◆ Provided data
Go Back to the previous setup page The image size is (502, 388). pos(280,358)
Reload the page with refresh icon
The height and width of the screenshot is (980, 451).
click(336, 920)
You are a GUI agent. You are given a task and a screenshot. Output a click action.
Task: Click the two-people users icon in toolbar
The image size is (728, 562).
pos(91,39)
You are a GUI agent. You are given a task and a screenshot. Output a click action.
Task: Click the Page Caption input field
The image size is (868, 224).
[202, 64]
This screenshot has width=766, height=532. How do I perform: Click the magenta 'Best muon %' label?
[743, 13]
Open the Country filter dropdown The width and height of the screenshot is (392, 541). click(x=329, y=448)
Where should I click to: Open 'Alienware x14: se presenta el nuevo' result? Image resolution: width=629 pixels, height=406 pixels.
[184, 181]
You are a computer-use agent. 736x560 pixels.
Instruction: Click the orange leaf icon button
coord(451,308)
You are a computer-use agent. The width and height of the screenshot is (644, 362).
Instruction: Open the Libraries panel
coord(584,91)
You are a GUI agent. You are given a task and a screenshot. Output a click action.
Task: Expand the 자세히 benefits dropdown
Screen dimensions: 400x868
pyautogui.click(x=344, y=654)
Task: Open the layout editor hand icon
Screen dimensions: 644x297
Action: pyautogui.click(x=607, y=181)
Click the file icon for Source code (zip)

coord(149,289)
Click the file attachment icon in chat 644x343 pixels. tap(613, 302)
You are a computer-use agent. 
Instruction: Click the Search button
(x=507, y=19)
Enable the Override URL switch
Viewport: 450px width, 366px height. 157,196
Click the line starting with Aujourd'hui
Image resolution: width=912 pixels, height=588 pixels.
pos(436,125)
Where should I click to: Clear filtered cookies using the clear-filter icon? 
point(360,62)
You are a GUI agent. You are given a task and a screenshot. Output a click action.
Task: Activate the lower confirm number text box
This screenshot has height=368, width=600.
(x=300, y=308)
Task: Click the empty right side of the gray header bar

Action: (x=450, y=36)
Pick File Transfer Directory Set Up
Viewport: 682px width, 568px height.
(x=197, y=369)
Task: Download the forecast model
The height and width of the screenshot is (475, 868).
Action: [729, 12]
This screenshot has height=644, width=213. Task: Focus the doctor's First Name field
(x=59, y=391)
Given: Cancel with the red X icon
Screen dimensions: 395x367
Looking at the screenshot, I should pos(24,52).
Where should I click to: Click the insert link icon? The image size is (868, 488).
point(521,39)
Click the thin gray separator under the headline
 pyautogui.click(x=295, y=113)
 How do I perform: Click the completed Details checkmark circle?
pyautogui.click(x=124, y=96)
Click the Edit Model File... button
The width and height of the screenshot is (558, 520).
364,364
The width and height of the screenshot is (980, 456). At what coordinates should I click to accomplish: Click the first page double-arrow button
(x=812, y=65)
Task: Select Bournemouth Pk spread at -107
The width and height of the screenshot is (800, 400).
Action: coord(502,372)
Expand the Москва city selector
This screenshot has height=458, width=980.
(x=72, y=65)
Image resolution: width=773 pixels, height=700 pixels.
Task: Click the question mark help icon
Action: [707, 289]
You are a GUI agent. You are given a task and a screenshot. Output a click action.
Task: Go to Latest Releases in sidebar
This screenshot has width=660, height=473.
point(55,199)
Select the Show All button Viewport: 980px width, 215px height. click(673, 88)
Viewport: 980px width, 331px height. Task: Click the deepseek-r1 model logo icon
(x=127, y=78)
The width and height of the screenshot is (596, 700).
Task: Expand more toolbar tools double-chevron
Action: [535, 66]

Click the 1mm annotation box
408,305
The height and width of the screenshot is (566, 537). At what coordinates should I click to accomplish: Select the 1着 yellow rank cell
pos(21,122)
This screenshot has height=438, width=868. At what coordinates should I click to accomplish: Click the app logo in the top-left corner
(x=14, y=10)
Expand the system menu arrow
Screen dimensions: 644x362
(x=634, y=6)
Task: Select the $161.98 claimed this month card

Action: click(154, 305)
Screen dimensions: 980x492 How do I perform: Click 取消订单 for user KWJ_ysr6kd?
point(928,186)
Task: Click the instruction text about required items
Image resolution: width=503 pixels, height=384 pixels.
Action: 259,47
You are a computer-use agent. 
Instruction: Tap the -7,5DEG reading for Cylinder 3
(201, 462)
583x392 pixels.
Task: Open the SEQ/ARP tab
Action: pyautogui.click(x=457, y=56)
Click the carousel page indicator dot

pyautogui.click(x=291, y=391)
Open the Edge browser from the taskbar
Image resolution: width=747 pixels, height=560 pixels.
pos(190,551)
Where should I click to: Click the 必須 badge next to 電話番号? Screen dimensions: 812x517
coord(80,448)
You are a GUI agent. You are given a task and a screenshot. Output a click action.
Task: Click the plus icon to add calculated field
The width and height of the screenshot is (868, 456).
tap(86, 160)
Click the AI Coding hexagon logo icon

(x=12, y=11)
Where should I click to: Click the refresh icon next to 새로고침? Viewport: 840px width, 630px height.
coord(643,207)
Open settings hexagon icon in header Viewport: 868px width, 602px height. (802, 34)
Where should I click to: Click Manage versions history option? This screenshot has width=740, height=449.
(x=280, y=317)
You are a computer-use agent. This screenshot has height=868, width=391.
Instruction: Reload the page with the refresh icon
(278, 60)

◆ Task brief
Copy each line of the records that contains the word "dropdown".

◆ Reply to the task
Open the Country filter dropdown The width and height of the screenshot is (392, 541). click(x=329, y=448)
Task: Expand the 자세히 benefits dropdown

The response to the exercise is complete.